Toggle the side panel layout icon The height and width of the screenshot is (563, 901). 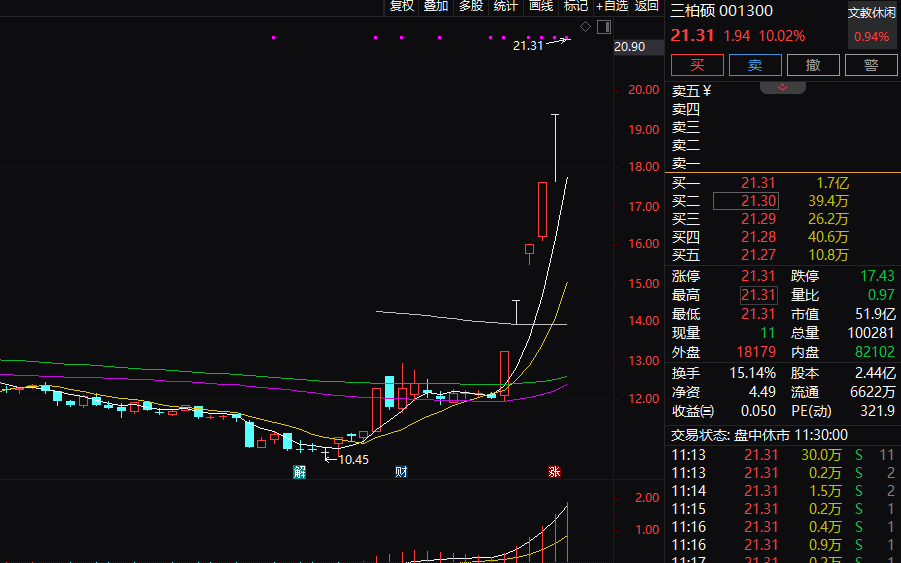pos(604,27)
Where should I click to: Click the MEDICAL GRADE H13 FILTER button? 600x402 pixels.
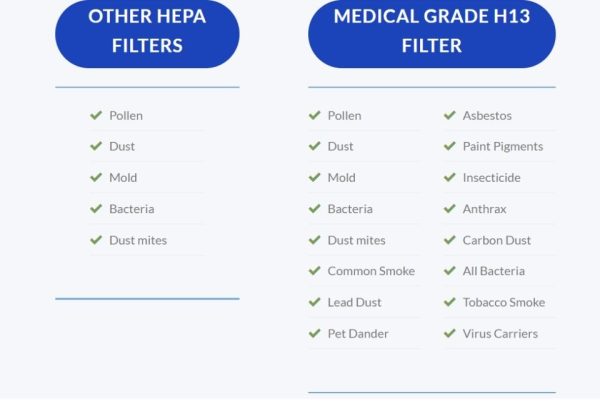click(x=432, y=34)
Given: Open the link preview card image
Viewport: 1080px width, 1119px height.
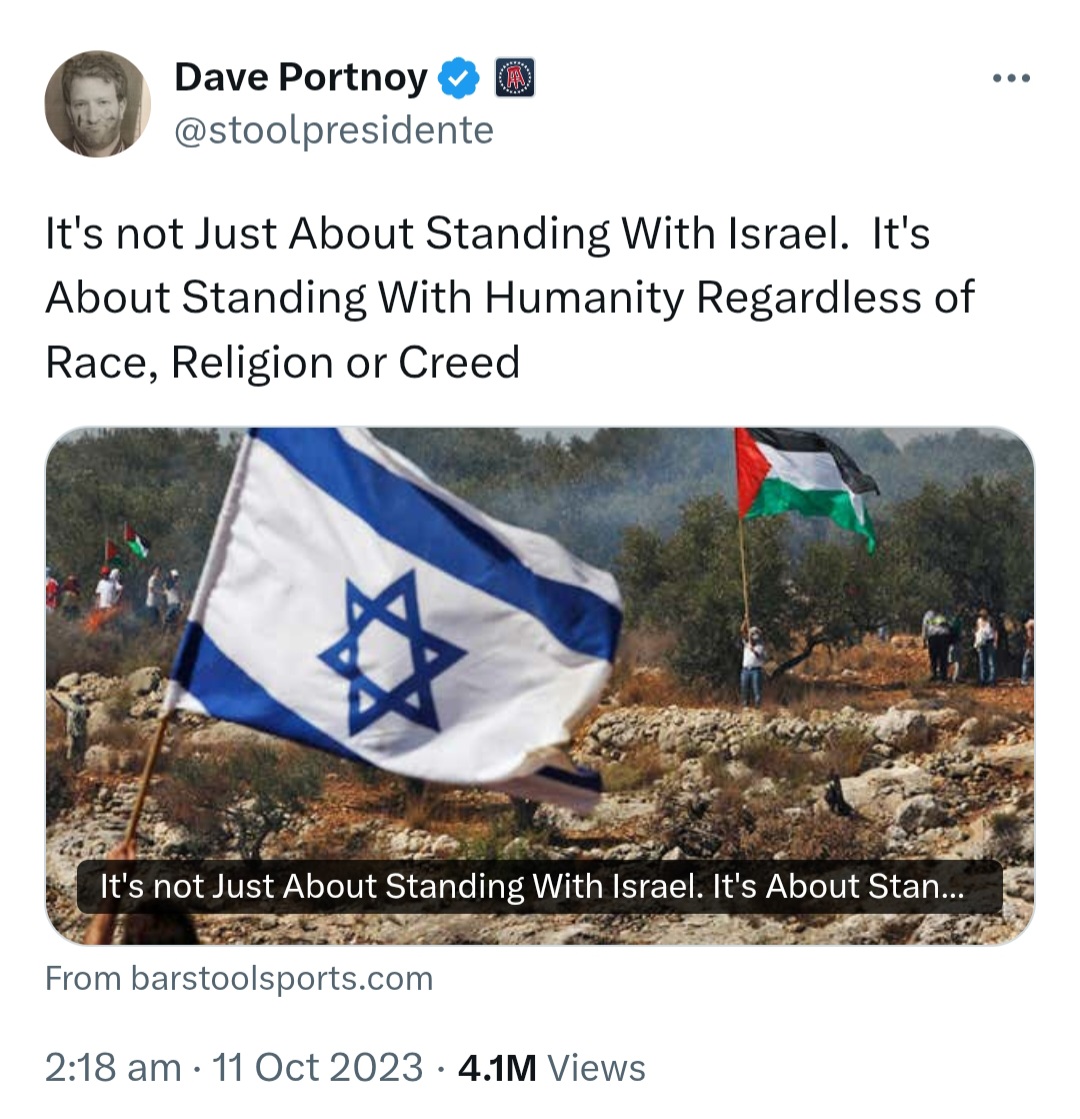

Exercise prompt:
Transcribe exactly the line containing "Given: Open the link preview card image" and every line after it through the end of the listing above; pictures are not part of the copy.

Answer space:
Given: Open the link preview card image
Viewport: 1080px width, 1119px height.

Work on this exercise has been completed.